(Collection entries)

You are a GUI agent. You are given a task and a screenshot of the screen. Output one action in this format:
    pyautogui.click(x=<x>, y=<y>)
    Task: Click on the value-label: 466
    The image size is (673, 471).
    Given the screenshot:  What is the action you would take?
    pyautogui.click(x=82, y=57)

= Your objective =
Please replace every "screenshot" in the items with "screen capture" and write the items out again, changing nothing else.

= Output below =
You are a GUI agent. You are given a task and a screen capture of the screen. Output one action in this format:
    pyautogui.click(x=<x>, y=<y>)
    Task: Click on the value-label: 466
    The image size is (673, 471).
    Given the screen capture:  What is the action you would take?
    pyautogui.click(x=82, y=57)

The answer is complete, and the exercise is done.